What to do - Quote each of the entries below word for word.

-- begin --

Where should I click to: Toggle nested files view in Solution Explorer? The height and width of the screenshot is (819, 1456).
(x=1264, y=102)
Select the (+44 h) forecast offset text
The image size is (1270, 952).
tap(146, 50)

-- end --

Exercise response -
Where should I click to: Toggle nested files view in Solution Explorer? The height and width of the screenshot is (819, 1456).
(x=1264, y=102)
Select the (+44 h) forecast offset text
The image size is (1270, 952).
tap(146, 50)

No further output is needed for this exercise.